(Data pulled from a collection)
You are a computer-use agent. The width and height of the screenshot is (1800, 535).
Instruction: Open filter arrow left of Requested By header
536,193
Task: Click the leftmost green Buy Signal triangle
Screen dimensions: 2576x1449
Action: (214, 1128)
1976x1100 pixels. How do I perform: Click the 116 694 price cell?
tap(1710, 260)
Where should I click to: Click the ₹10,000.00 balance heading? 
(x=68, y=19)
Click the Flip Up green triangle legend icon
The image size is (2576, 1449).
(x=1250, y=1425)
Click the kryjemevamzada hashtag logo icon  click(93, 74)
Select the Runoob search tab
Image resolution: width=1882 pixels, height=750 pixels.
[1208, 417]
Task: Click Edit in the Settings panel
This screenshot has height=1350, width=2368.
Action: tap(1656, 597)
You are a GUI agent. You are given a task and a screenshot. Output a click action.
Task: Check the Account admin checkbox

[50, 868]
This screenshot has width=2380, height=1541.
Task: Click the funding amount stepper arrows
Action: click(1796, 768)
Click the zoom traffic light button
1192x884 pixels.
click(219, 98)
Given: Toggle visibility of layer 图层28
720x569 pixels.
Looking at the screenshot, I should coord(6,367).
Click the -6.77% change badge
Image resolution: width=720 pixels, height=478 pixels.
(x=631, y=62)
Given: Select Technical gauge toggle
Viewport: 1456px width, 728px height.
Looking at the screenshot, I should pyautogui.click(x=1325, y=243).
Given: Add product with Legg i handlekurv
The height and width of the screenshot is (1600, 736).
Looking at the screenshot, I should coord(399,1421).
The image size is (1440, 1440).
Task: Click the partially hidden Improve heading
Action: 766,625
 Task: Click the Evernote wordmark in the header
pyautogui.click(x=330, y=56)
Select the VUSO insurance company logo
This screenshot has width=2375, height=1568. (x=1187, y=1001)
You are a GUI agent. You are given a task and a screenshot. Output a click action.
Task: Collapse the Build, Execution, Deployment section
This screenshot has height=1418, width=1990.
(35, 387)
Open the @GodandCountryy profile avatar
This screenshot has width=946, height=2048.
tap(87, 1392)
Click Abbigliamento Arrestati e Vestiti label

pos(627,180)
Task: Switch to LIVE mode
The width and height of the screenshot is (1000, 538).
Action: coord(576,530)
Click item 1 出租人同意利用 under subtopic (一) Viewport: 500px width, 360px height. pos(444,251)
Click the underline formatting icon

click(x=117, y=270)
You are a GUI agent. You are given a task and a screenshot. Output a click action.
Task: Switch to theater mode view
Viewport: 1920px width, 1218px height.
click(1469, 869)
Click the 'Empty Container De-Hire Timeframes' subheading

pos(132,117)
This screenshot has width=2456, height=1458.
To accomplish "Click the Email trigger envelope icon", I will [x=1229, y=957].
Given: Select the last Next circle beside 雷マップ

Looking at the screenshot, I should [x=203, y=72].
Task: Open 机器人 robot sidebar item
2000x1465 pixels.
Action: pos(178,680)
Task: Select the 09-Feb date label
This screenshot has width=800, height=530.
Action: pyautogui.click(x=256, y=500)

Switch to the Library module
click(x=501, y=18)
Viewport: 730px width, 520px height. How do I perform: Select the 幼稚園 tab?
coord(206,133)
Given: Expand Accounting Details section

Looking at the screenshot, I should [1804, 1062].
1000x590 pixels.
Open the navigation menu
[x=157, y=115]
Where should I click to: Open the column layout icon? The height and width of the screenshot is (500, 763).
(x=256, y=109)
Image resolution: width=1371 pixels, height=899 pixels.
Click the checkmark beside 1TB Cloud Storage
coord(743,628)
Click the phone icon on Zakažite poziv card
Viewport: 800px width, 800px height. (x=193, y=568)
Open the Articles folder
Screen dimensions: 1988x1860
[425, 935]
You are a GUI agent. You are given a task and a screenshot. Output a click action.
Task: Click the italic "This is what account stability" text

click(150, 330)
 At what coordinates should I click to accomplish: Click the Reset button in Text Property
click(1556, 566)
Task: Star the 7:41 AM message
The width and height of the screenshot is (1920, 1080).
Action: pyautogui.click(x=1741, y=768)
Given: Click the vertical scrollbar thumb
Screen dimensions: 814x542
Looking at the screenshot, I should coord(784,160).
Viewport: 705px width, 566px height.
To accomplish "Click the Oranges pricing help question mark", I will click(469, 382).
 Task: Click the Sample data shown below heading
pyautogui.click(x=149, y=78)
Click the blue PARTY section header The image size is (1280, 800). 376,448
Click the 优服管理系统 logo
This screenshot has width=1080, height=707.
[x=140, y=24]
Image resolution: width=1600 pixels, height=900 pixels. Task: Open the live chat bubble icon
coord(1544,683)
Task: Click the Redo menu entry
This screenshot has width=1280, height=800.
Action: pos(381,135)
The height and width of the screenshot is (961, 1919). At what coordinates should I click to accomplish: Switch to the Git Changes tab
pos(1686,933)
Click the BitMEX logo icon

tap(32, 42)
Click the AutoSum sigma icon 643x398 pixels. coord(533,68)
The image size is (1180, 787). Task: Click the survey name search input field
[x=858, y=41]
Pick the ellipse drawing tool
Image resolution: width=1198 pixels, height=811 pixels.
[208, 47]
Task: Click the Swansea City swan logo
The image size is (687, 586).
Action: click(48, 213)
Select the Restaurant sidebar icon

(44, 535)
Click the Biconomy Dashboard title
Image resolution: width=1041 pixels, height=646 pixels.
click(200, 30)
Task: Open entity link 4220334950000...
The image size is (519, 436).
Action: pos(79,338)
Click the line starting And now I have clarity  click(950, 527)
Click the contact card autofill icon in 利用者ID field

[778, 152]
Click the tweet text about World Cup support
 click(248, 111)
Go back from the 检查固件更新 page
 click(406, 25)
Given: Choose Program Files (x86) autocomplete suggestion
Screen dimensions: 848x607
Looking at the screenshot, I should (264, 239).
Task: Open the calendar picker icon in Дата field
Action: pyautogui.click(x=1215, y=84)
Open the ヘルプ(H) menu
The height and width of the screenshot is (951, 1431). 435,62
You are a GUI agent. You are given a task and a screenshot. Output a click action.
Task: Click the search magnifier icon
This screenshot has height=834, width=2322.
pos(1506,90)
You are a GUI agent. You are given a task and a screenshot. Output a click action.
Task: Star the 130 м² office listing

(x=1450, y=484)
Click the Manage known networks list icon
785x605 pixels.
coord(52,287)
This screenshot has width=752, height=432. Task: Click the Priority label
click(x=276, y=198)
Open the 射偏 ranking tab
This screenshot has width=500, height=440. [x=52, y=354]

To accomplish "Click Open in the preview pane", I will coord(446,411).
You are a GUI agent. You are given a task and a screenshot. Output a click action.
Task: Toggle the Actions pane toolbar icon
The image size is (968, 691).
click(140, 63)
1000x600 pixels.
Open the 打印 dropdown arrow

**Your task**
Reproduce word for word every line from the start of the lines down to the one containing "Action: tap(1656, 597)", including both ends.

**Task solution**
You are a computer-use agent. The width and height of the screenshot is (1800, 535).
Instruction: Open filter arrow left of Requested By header
536,193
Task: Click the leftmost green Buy Signal triangle
Screen dimensions: 2576x1449
Action: (214, 1128)
1976x1100 pixels. How do I perform: Click the 116 694 price cell?
tap(1710, 260)
Where should I click to: Click the ₹10,000.00 balance heading? 
(x=68, y=19)
Click the Flip Up green triangle legend icon
The image size is (2576, 1449).
(x=1250, y=1425)
Click the kryjemevamzada hashtag logo icon  click(93, 74)
Select the Runoob search tab
Image resolution: width=1882 pixels, height=750 pixels.
[1208, 417]
Task: Click Edit in the Settings panel
This screenshot has height=1350, width=2368.
Action: tap(1656, 597)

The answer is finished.